本文:

----------------------------------------

ちょうど一年くらい前に、ビル・ウィザースというアメリカのシンガーの訃報が届いたときに書いた文章の焼き直し。

ビルといえば、70年代とか80年代にいくつかヒットをとばして活躍したソウル界の大御所。しっとりと優しく歌い上げるボーカル。

大ヒットしたLean on me とか Lovely Dayとかもいい曲だが、やはり、自分史的にはこの80年代のグローバー・ワシントンJrのサックスがかっこいい、Just the Two of Us邦題『クリスタルの恋人たち』(げげげ、なんという邦題。小説の「なんとなくクリスタル」が流行っていたから?)。でも敢えて擁護すれば、キーボードの音色がきらきらと、日差しにきらめく「クリスタルな?」スキー場の粉雪のようでもあり、スキー場BGMとしてはばっちり。でもこの邦題は恥ずかしくて人前では口に出せない、なので、Just the Two of Us。

80年代といえば、私をスキーに連れてって、スキー場がナウかった時代。週末にスキー板をかついで夜行バスで苗場とか行ったっけ。そんな頃、リフトに乗ると、この曲が何度も何度もかかっていた。数時間すべっていたら、何回か聴いたような。そんなナウかったスキー場も残念ながらあまりぱっとした思い出はなくて、こんな曲を聴きながらひたすら滑ってはカレーライス食べてはまた滑って、夜は男ばかり4人くらいの一行で温泉はいって酒盛りと、硬派だったというか、寂しいスキー合宿だった。

----------------------------------------

収集資料:
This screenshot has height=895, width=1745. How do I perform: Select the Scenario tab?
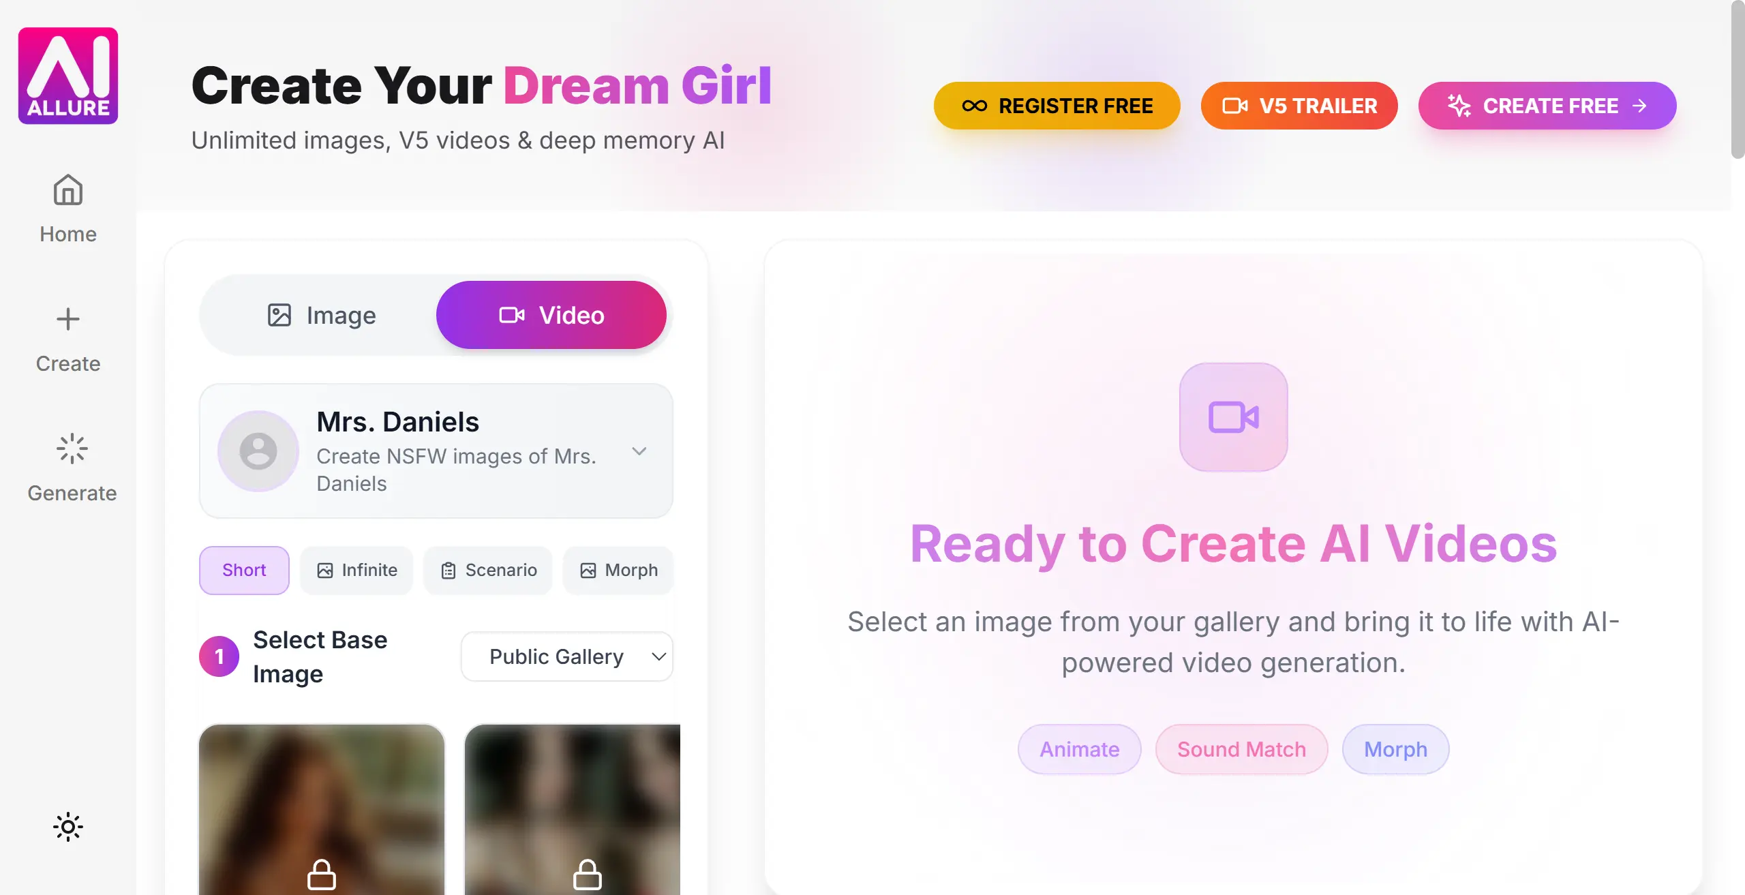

----------------------------------------

ねらい:
本文のうち、「ちょうど一年くらい前に、ビル」という語句を含むところから始まり「か、寂しいスキー合宿だった。」で終わる部分を、一字も変えずに書き写しなさい。

解答:
ちょうど一年くらい前に、ビル・ウィザースというアメリカのシンガーの訃報が届いたときに書いた文章の焼き直し。

ビルといえば、70年代とか80年代にいくつかヒットをとばして活躍したソウル界の大御所。しっとりと優しく歌い上げるボーカル。

大ヒットしたLean on me とか Lovely Dayとかもいい曲だが、やはり、自分史的にはこの80年代のグローバー・ワシントンJrのサックスがかっこいい、Just the Two of Us邦題『クリスタルの恋人たち』(げげげ、なんという邦題。小説の「なんとなくクリスタル」が流行っていたから?)。でも敢えて擁護すれば、キーボードの音色がきらきらと、日差しにきらめく「クリスタルな?」スキー場の粉雪のようでもあり、スキー場BGMとしてはばっちり。でもこの邦題は恥ずかしくて人前では口に出せない、なので、Just the Two of Us。

80年代といえば、私をスキーに連れてって、スキー場がナウかった時代。週末にスキー板をかついで夜行バスで苗場とか行ったっけ。そんな頃、リフトに乗ると、この曲が何度も何度もかかっていた。数時間すべっていたら、何回か聴いたような。そんなナウかったスキー場も残念ながらあまりぱっとした思い出はなくて、こんな曲を聴きながらひたすら滑ってはカレーライス食べてはまた滑って、夜は男ばかり4人くらいの一行で温泉はいって酒盛りと、硬派だったというか、寂しいスキー合宿だった。